順位 | 馬名 | 勝馬率 | EI | 賞金[億円] | 代表馬 |
---|---|---|---|---|---|
1 | ディープインパクト | 0.364 | 2.03 | 45 | アスクビクターモア |
2 | ロードカナロア | 0.305 | 1.32 | 39.1 | ダイアトニック |
3 | ハーツクライ | 0.328 | 1.51 | 30.9 | ドウデュース |
4 | キズナ | 0.352 | 1.64 | 30 | ソングライン |
5 | ドゥラメンテ | 0.349 | 1.57 | 29.6 | タイトルホルダー |
6 | キングカメハメハ | 0.362 | 2.27 | 25.7 | スタニングローズ |
7 | ルーラーシップ | 0.205 | 0.98 | 21.8 | ソウルラッシュ |
8 | モーリス | 0.295 | 1.17 | 21.8 | ジェラルディーナ |
9 | エピファネイア | 0.255 | 1.04 | 20.2 | イズジョーノキセキ |
10 | ダイワメジャー | 0.399 | 1.41 | 20 | セリフォス |
- 上位4頭は、昨年とメンバー、順位とも変わらず。全体としては、2頭が入れ替わった。

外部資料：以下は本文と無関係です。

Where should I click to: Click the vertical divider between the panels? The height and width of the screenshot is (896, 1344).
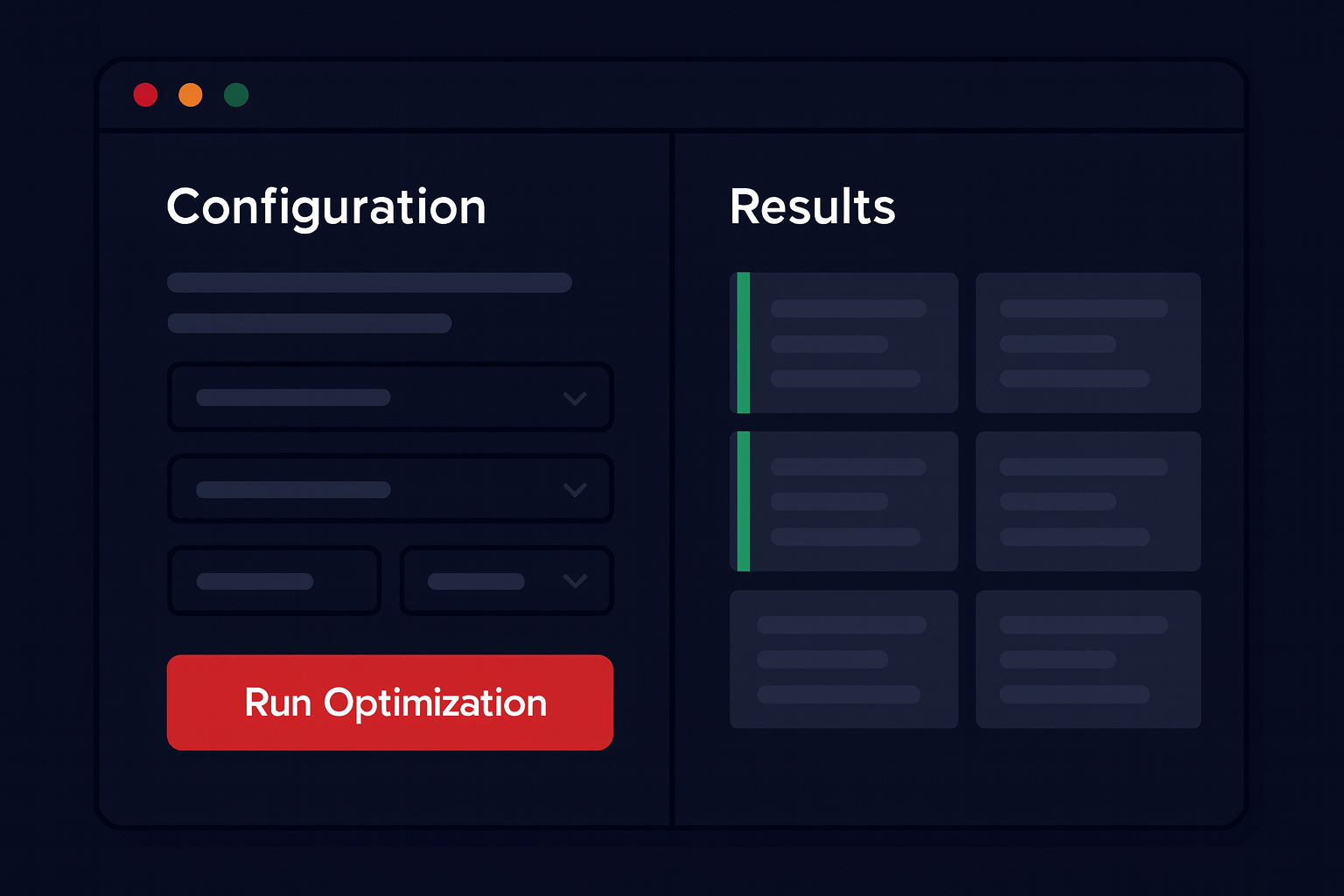click(x=672, y=480)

- 1位はディープインパクト(以下、ディープ)。さすがに産駒数も減ってきて賞金額も2位との差が縮まってきた。直仔のG1勝ちも2勝と少なくEIが10傑内の他馬に負けたのも初めてだろう。
- 2位と3位はどちらも稼ぎは増えたがほぼ昨年同様の傾向。この2頭はどちらも平均的に強い仔が多く稼げるということだろう。
- 4位キズナは、昨年も書いた通りロードカナロア、ハーツクライよりも勝馬率に優れ、EIも高いのだが、全体としてはハーツクライに少し及ばないのも昨年同様。トップ3に入ってもおかしくないのだが、現役産駒数の差か?

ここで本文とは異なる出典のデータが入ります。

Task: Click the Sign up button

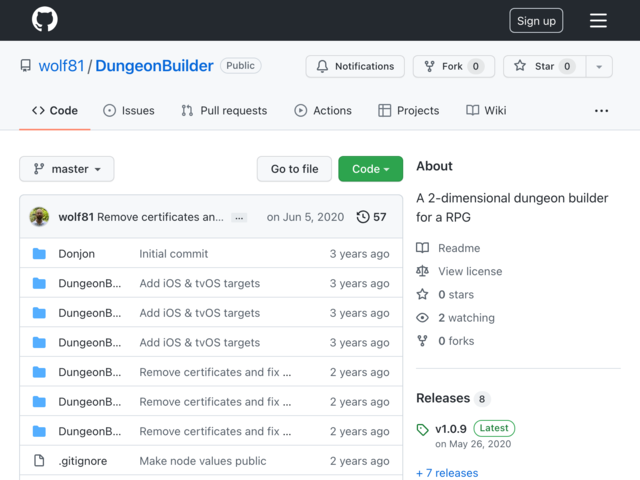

- 5位は、昨年書いた通り、やはりドゥラメンテが上がってきた。EI、勝馬率とも優れており、実力には全く疑いがない。
- 6位キングカメハメハは、昨年から下がったが、直仔のG1勝ちもあり、EIがトップ。勝馬率も高く、やはり地力がある。
- ルーラシップは、順位変わらず。稼ぎが少し減った。EIが低い。
- 8位モーリスも、昨年書いた通り、食い込んできた。実力通りといえる。
- ダイワメジャーは勝馬率がここへきて改善してきた。指標だけ見るともっと上にいてもおかしくないレベル。
2. 過去10年間の変遷
図2は、過去10年のリーディングサイアーランキングの変遷である。
ディープが12年連続首位となった。もはや語ることがない。ロードカナロア、ハーツクライは安定して上位を形成している。ロードカナロアとディープの差はさらに減ってきてリーディングに近づいている。ハーツクライは年齢的には種牡馬生活後半に入っているが、まだまだ安定している。キズナは、トップ3には届いていないのが少し不思議だが、安定してトップ5を形成しつつある。 昨年、
キンカメは粘っているが産駒数が減るので今後は徐々に後退していきそう。
と書いたが、G1勝ち直仔が2頭出てEIで盛り返している。まだ同等のポジションを確保する力があるのだろう。ドゥラメンテは3年目でトップ5に入ってきた。極めて有望。モーリスも、同様に有望株であることを証明しつつある。オルフェーヴルは少し雲行きが怪しいと書いたが、やはり少し落ちてしまった。エピファネイアは下がってしまったが、トップ10の一角。他馬の勢いに押され気味に見えたルーラーシップ、高齢のダイワメジャーが、トップ10を維持している。
3. 今後の展望
前節までを踏まえてここでは今後の展望を行ってみたい。
- リーディングは、ディープインパクト、ロードカナロアの2強が争う。ディープインパクトはロードカナロアとの差がかなり詰まってきたし、現役産駒数も減るので、トップを取れたとしても非常に僅差になるだろう。
- 3-5位グループは、ハーツクライ、キズナ、ドゥラメンテで争うと思われるが、ドゥラメンテが極めて優秀なので3位になるかもしれない。
- 6-7位グループは、モーリス、キングカメハメハが有力。モーリスはさらに上昇し、もしかすると3~5位グループに迫るかもしれない。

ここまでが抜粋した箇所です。